- Work instruction
In the records below, which lines include "value"? Copy them.

- Records for the task
*** Block opens ***

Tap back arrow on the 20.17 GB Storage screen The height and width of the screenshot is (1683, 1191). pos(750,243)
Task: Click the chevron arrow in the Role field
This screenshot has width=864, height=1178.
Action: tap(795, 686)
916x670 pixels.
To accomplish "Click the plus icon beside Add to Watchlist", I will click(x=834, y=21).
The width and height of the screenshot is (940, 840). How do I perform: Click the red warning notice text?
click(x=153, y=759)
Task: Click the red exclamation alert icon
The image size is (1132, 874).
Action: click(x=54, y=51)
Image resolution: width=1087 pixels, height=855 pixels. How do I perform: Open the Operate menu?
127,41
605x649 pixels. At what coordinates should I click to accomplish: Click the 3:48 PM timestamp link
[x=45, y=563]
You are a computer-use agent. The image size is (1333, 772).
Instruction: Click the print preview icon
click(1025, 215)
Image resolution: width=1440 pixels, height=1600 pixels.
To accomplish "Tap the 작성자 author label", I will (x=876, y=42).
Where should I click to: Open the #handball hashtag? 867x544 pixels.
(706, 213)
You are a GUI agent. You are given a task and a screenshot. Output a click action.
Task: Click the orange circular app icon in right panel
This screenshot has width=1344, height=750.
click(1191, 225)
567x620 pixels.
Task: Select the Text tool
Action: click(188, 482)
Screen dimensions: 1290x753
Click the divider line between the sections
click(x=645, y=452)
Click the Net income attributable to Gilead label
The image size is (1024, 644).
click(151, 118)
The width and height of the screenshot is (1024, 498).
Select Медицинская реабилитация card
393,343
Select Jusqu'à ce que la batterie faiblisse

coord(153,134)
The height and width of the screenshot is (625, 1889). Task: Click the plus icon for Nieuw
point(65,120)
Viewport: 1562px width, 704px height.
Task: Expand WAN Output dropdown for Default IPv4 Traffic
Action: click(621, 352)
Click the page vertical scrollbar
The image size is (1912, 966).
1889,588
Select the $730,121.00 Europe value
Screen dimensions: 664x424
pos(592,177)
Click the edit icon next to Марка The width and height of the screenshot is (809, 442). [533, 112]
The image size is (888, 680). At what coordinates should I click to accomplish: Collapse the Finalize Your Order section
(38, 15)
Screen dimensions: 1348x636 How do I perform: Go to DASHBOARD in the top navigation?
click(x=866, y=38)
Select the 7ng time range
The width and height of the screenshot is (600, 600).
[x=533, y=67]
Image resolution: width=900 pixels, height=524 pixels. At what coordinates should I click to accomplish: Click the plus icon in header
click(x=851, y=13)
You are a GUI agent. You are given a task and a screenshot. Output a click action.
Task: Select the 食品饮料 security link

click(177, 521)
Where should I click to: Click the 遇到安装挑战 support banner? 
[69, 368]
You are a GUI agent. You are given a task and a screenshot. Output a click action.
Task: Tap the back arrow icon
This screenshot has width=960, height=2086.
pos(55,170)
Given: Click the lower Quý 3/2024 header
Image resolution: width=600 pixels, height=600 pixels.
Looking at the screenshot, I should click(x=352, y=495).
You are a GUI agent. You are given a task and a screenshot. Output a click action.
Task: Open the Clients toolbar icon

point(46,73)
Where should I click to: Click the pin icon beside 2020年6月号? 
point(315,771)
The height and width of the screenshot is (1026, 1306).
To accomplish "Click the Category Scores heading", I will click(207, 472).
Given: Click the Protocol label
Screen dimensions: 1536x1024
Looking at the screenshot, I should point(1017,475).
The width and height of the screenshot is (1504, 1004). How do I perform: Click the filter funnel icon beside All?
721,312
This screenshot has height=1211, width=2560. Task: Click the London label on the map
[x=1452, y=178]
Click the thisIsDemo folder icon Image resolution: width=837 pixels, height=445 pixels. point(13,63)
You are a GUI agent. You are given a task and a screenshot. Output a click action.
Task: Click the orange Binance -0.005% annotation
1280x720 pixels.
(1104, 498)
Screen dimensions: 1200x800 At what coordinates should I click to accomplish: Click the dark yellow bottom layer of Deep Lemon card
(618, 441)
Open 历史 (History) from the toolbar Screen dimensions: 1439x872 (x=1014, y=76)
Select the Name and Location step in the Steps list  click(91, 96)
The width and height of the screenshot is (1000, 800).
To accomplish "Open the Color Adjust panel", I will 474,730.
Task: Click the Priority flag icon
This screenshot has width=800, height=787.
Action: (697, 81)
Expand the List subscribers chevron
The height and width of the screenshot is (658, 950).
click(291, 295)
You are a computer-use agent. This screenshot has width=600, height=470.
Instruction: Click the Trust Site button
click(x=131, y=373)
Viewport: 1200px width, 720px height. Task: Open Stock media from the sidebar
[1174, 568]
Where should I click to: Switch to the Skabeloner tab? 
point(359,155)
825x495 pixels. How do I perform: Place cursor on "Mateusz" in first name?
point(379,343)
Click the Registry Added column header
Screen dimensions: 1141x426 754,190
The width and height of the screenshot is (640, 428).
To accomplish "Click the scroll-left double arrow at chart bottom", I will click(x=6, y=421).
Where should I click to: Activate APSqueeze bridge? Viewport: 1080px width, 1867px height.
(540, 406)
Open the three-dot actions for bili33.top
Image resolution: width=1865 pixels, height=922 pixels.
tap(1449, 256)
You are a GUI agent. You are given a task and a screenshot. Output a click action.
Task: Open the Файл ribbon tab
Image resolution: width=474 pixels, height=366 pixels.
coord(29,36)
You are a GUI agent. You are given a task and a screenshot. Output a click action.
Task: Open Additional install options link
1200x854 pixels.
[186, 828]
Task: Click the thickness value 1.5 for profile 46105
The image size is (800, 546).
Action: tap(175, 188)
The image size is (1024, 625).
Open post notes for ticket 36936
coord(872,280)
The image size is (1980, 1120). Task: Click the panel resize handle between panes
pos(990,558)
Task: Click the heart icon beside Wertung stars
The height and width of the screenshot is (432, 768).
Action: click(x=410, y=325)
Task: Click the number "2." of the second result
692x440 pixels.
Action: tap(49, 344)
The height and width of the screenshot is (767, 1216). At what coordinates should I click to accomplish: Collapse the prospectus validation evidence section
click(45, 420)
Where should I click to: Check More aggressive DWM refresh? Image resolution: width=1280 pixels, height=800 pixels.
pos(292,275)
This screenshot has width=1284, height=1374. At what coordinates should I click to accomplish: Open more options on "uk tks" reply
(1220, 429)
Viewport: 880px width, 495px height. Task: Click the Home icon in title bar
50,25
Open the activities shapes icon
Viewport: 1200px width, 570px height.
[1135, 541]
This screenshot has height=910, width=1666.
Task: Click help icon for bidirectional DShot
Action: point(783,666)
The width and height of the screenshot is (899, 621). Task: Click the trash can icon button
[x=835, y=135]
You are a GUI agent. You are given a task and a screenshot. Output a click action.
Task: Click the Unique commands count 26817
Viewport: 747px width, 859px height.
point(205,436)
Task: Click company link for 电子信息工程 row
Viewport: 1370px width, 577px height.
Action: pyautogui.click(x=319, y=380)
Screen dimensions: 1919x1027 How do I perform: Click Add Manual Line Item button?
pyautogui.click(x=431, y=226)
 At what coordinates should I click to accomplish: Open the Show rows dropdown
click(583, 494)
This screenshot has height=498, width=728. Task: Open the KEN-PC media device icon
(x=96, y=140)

*** Block closes ***

- Response below
Select the $730,121.00 Europe value
Task: Click the thickness value 1.5 for profile 46105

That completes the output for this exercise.